[Opening TEXT EXCERPT section]

The critics were, I and lots of others suspect, also put off by the movie's realism - not the realism of the battle scenes, which was relatively muted, as compared with movies like The Patriot and Saving Private Ryan, but its realism about the characters' minds and particularly their faith. They do not think or talk like the modern secular American, Christian and not, and this makes the modern secular American uncomfortable.

It sounds weird, and most people, critics included, do not go to movies to feel weird. I do not think we should underestimate the sunlight-upon-vampire effect of the movie's religious honesty upon the critics.

I wonder, in fact, if such people are especially put off because these weird-thinking people are their own ancestors. To have these men praying to God as if He existed, talking so confidently of His care, and expecting to arrive in His presence as soon as they died, is to the secular American like having a mad grandfather whose madness may have been congenital. Though historical, perhaps it hits too close to home.

"Historical," after all, is a word whose meaning when applied to entertainment is "done in funny outfits by people who ride horses and talk in funny accents (though usually in modern diction, idiom, and slang) but are otherwise just like us, especially in their sex lives, their politics, and their religion, such as it is." Very few popular historical works force the viewer or reader to meet the past something like as it really was. That would feel judgmental, and most people, critics included, do not go to movies to feel judged.

At any rate, Jackson in particular is a man of his time and not ours. He shows us a world of which even Christians and conservatives have only stray bits and pieces. He is, if you will, a realist and we are not.

[Closing TEXT EXCERPT section]

WHAT TO WORK ON
Carry on the commentary about the movie's honest portrayal of its characters' faith, starting after its final sentence. Nothing in the records is needed for the work on this text.

[Opening GIVEN DATA section]

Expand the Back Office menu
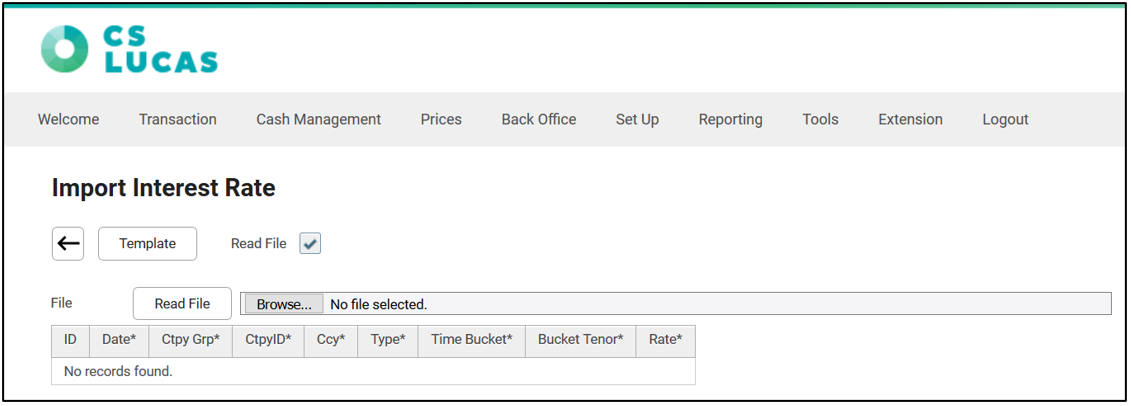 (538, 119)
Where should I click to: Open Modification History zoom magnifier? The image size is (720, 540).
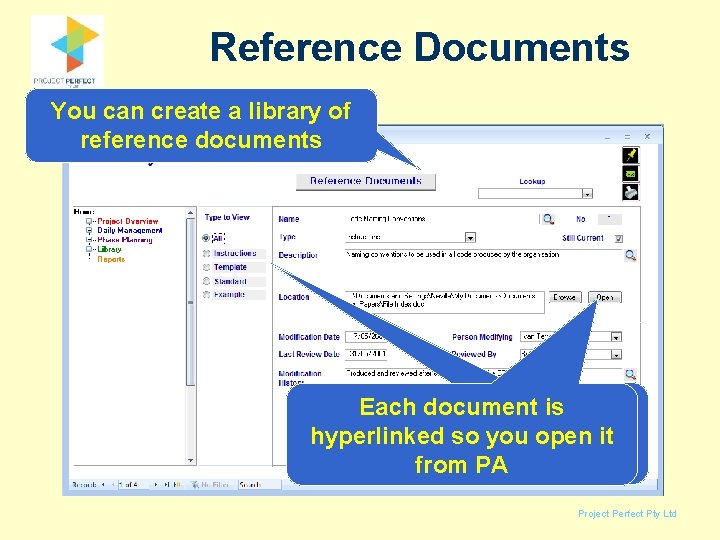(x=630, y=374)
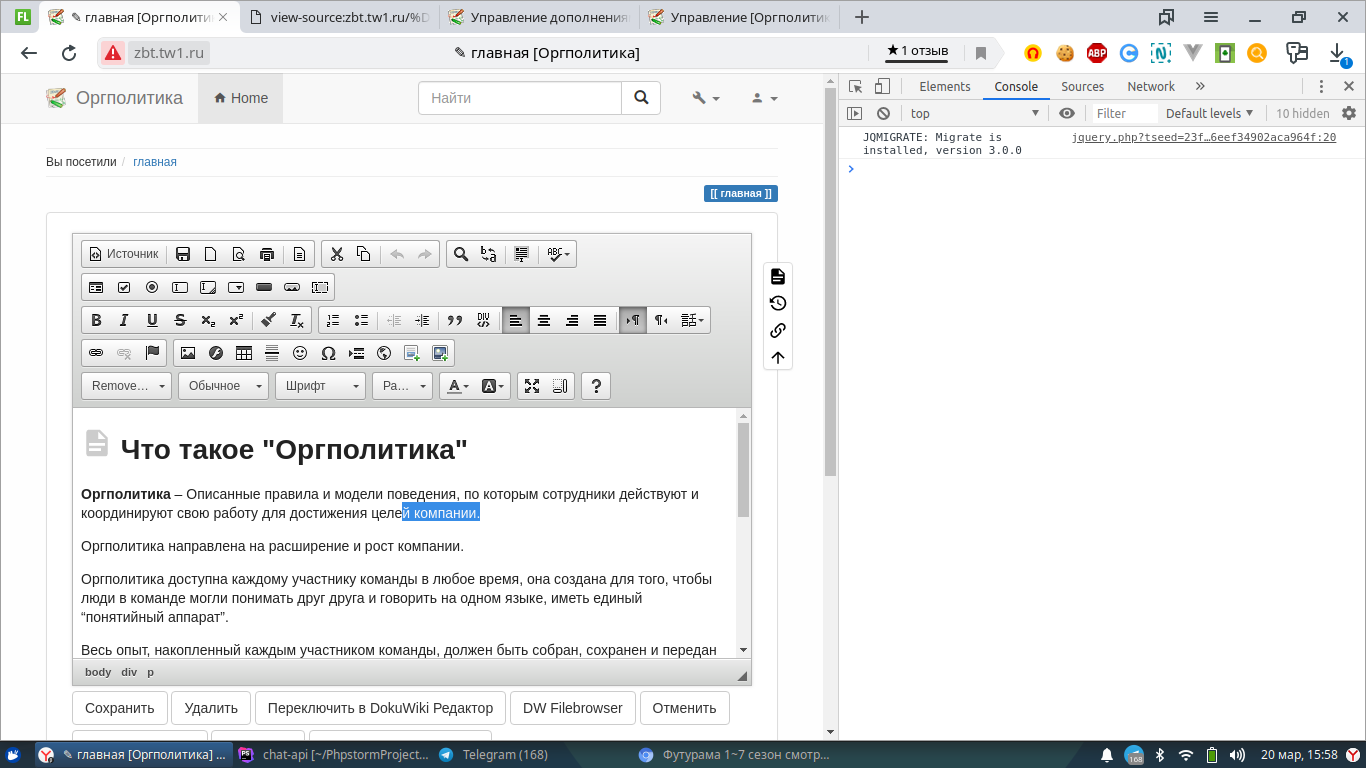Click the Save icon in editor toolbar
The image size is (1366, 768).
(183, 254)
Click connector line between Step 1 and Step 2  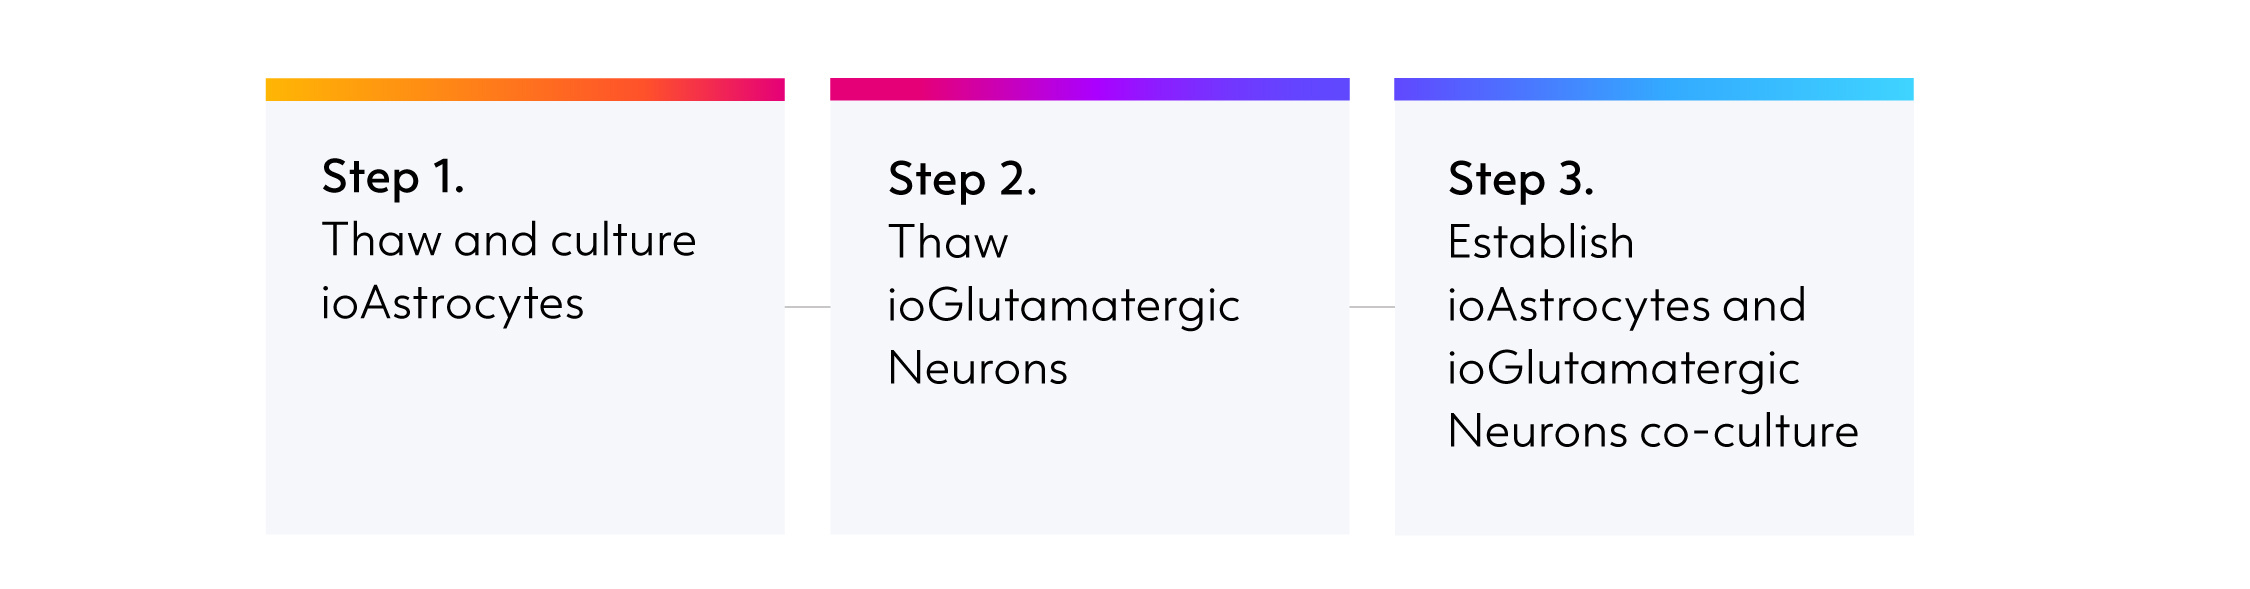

[Closing GIVEN DATA section]
[Opening GIVEN DATA section]

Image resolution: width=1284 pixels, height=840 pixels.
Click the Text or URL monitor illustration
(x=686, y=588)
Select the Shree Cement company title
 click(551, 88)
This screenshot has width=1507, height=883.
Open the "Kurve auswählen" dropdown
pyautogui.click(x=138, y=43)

[Closing GIVEN DATA section]

EXERCISE ANSWER
Jackson is realistic about God and what He means for our lives. He lives out a belief in Providence most of us approve in theory but simply do not practice. (I speak of myself as much as anyone else.) When, after his brigade's first battle, a soldier asks how he could be so brave, he says that God has already assigned him his time to die and that if everyone believed that, everyone would be brave. Later in the movie, he says - I don't remember his words - that having decided to do their duty, the Southern soldiers had to fight and leave the consequences, not least the men they were killing and maiming, to God.

In both cases, there is nothing more to be said. But most of us would want to say something else, something qualifying and moderating such faith.

Jackson is also realistic about man and what must be done because man is the creature he is. In one striking scene, one of Jackson's aides says that he does not know what to do with the Union forces. Jackson, who is leaving the tent, snaps around and says something like "Kill him, sir, every last man." It seems savage and brutal. It shocks.

And yet Jackson is only saying the obvious. He is fighting a war, and a war he feels waged by an aggressor who has invaded his home, and the only way to drive back the aggressor and protect his home and his people and their freedom is to keep killing the enemy until he leaves. He says this without the hesitation and the furrowed brow and the hand-wringing we expect. It was an age when the gentleman did not feel the need to tell the world the obvious.

The General Jackson of Gods and Generals seems to be the one who died 141 years ago. He is not a man of 2003, not a man the average secular American wants to know. The movie sinned - in many critics' eyes, I mean - by making him a hero and ending with his death, treated as the death of an honorable man. The movie does not end according to the PC Credo, but rejects it in favor of something less tidy but much truer.

There is a certain irony in the ending, at least for a northerner. It is an irony implicit in the history itself, seen without the attitudes one is supposed to bring to it.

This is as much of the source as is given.